Binary Search: Search a sorted array by repeatedly dividing the search interval in half. Begin with an interval covering the whole array. If the value of the search key is less than the item in the middle of the interval, narrow the interval to the lower half. Otherwise narrow it to the upper half. Repeatedly check until the value is found or the interval is empty.
Input/output description
Input:
Size of array: 4
Enter array:10 20 30 40
Enter element to be searched:40
The Output will look like this:
Element is present at index 3
Algorithm and Flowchart:
We basically ignore half of the elements just after one comparison.
Compare x with the middle element.
If x matches with middle element, we return the mid index.
Else If x is greater than the mid element, then x can only lie in right half subarray after the mid element. So we recur for right half.
Else (x is smaller) recur for the left half.
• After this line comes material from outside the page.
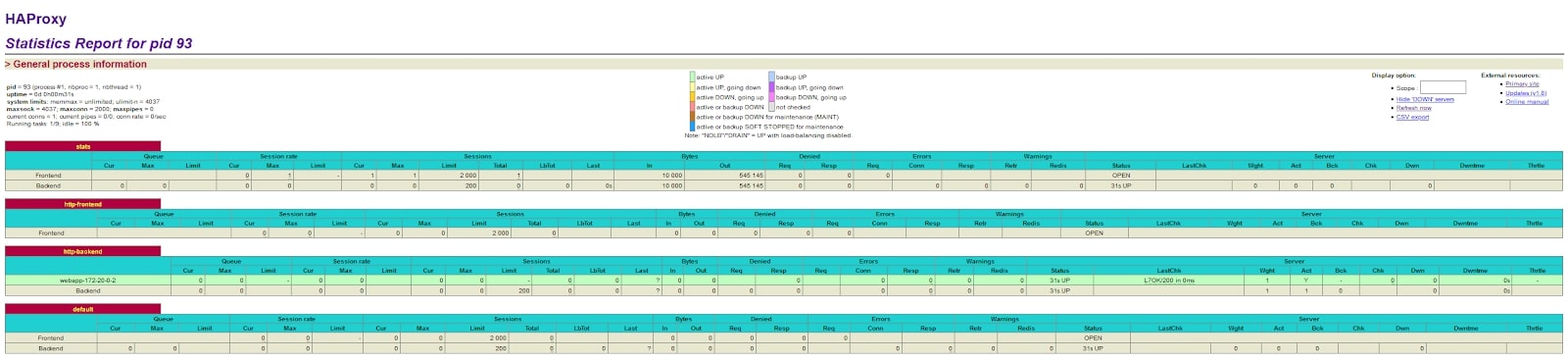Open the CSV export link
The image size is (1568, 361).
click(1412, 117)
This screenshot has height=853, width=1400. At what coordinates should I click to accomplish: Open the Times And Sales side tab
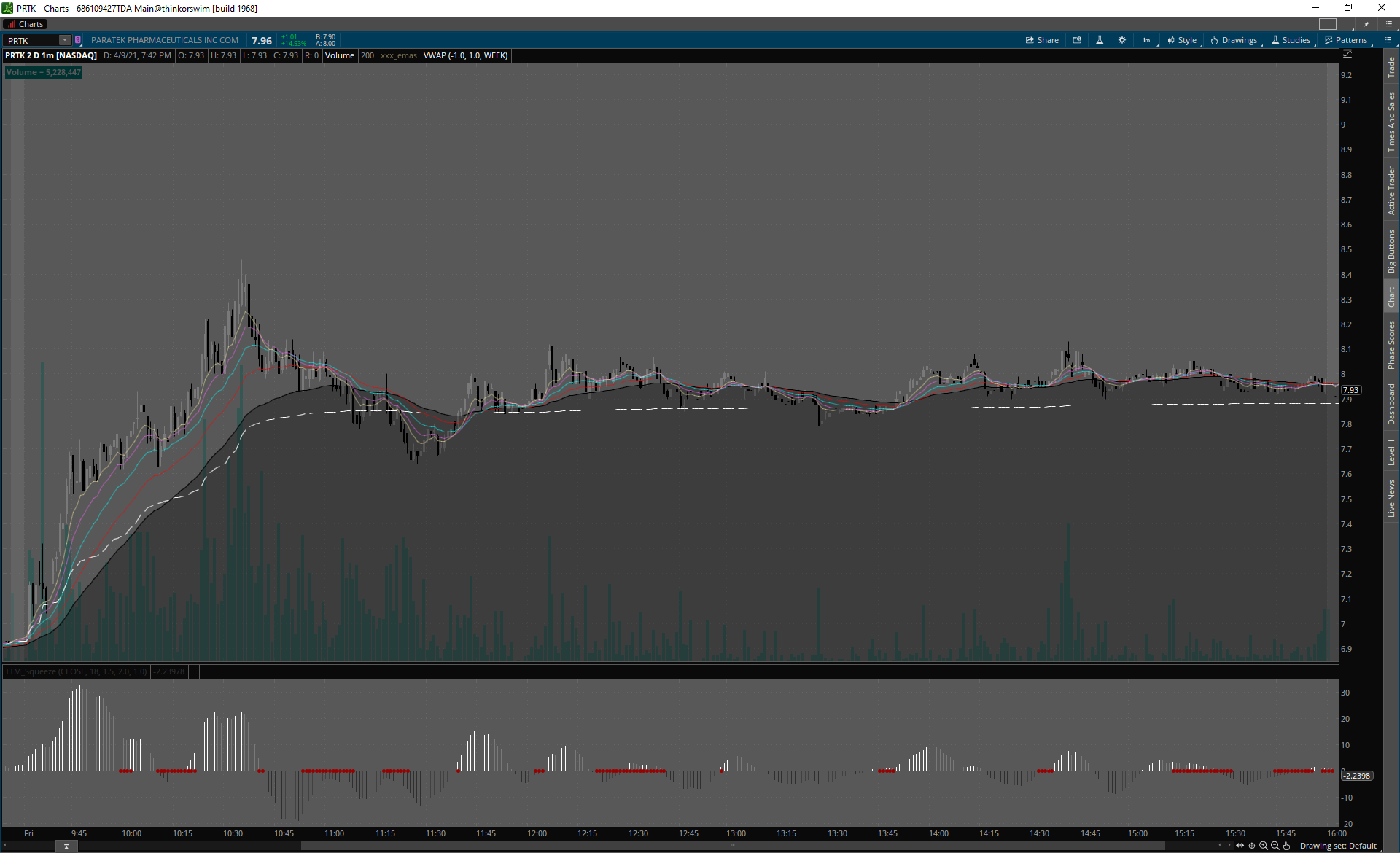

The Flowchart can be seen in the first attached image below:
Program listing:
// C++ program to implement recursive Binary Search
#include <bits/stdc++.h>
using namespace std;
// A recursive binary search function. It returns
// location of x in given array arr[l..r] is present,
// otherwise -1
int binarySearch(int arr[], int l, int r, int x)
{
if (r >= l) {
int mid = l + (r - l) / 2;
// If the element is present at the middle
// itself
if (arr[mid] == x)
return mid;
// If element is smaller than mid, then
// it can only be present in left subarray
if (arr[mid] > x)
return binarySearch(arr, l, mid - 1, x);
// Else the element can only be present
// in right subarray
return binarySearch(arr, mid + 1, r, x);
}
// We reach here when element is not
// present in array
return -1;
}
int main(void)
{ int n,x;
cout<<"Size of array:\n";
cin >> n;
int arr[n];
cout<<"Enter array:\n";
for (int i = 0; i < n; ++i)
{ cin >> arr[i]; }
cout<<"Enter element to be searched:\n";
cin>>x;
int result = binarySearch(arr, 0, n - 1, x);
(result == -1) ? cout << "Element is not present in array"
: cout << "Element is present at index " << result;
return 0;
}
The Sample test run of the program can be seen in the second attached image below.
Time(sec) :
0
Memory(MB) :
3.3752604177856
The Output:
Size of array:4
Enter array:10 20 30 40
Enter element to be searched:40
Element is present at index 3
Conclusions:
Time Complexity:
The time complexity of Binary Search can be written as
T(n) = T(n/2) + c
The above recurrence can be solved either using Recurrence T ree method or Master method. It falls in case II of Master Method and solution of the recurrence is Theta(Logn).
Auxiliary Space: O(1) in case of iterative implementation. In case of recursive implementation, O(Logn) recursion call stack space.